- [Activity]
Look for "tweet" in the records and copy every line that has it.
=== Begin Enclosure ===
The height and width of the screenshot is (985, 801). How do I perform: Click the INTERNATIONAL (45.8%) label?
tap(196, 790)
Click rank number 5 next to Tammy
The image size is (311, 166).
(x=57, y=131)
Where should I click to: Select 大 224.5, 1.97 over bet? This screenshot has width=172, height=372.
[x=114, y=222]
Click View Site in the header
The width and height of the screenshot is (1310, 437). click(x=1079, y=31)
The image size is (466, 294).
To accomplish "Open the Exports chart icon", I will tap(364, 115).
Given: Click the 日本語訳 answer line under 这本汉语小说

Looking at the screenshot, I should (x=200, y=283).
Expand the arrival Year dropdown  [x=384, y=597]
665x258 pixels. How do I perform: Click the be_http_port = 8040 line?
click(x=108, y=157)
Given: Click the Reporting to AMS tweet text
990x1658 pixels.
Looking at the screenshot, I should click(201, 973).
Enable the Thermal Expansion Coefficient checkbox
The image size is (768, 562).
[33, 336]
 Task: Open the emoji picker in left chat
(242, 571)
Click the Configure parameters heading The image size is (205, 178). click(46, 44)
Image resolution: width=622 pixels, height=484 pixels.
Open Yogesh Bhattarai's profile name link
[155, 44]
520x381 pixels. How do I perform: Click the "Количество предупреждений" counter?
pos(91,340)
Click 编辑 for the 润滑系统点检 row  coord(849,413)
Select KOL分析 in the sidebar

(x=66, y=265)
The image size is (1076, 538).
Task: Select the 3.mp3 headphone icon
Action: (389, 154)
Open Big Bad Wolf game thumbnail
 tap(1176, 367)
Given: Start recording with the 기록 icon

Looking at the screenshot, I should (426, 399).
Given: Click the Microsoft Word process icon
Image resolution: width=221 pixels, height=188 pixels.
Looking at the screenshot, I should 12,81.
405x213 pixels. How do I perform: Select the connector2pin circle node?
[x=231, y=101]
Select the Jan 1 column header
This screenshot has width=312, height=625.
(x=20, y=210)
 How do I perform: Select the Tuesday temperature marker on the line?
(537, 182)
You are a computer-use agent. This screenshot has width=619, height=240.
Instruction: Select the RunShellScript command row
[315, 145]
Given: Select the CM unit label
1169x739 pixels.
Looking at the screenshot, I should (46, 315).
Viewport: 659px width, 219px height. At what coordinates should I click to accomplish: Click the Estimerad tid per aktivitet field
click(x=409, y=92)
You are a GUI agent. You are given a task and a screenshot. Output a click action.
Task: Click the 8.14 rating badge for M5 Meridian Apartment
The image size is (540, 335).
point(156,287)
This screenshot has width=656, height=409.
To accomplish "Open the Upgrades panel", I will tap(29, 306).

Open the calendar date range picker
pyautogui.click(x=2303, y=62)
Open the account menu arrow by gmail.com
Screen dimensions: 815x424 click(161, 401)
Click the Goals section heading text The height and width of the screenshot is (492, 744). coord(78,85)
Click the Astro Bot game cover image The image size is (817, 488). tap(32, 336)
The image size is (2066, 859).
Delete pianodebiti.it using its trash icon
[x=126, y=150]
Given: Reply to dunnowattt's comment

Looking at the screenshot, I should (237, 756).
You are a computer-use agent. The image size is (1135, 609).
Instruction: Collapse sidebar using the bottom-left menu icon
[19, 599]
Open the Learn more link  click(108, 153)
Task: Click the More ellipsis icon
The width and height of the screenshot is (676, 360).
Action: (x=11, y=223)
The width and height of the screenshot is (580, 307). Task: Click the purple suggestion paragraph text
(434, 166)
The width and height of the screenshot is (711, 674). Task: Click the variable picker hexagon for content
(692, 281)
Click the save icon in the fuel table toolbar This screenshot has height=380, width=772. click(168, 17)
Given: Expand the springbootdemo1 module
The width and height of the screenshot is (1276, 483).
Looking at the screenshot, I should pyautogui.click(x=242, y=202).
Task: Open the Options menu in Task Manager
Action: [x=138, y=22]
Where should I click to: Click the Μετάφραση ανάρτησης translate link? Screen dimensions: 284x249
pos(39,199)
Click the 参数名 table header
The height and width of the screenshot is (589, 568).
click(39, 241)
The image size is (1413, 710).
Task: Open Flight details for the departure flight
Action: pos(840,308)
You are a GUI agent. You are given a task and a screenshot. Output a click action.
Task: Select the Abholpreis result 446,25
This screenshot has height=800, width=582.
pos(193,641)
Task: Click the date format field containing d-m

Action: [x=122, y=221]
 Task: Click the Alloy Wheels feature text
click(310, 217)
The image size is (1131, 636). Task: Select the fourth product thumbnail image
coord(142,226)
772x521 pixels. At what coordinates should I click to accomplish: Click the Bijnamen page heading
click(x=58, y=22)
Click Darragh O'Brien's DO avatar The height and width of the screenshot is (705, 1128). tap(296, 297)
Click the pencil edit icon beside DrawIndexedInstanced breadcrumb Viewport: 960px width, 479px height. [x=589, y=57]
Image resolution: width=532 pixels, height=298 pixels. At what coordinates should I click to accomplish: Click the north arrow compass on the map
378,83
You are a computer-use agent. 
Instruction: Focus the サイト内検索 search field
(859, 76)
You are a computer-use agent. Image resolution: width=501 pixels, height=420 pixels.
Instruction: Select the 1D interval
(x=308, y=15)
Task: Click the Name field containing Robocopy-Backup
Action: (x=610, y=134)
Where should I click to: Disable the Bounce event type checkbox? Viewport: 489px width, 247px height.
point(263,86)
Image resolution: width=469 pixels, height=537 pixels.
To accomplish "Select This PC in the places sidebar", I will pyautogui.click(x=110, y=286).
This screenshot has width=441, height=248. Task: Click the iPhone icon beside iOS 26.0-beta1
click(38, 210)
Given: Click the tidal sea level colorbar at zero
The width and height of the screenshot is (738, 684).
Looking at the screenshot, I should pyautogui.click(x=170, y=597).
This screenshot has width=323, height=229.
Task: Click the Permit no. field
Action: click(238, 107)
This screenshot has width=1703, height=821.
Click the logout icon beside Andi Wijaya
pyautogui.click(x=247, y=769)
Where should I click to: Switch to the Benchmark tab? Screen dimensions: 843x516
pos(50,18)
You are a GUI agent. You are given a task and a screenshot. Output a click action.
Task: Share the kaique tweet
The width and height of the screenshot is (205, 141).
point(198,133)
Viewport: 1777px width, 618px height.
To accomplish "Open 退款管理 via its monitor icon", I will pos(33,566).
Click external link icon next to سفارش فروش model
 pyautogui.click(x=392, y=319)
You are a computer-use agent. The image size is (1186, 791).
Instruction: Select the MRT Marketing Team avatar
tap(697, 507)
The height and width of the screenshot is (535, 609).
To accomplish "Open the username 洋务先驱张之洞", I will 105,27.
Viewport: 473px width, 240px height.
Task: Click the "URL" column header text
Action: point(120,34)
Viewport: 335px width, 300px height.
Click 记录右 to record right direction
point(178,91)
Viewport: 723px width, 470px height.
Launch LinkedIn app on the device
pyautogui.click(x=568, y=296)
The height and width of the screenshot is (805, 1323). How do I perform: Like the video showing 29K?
=== End Enclosure ===
- [Exercise solution]
Given: Click the Reporting to AMS tweet text
Task: Share the kaique tweet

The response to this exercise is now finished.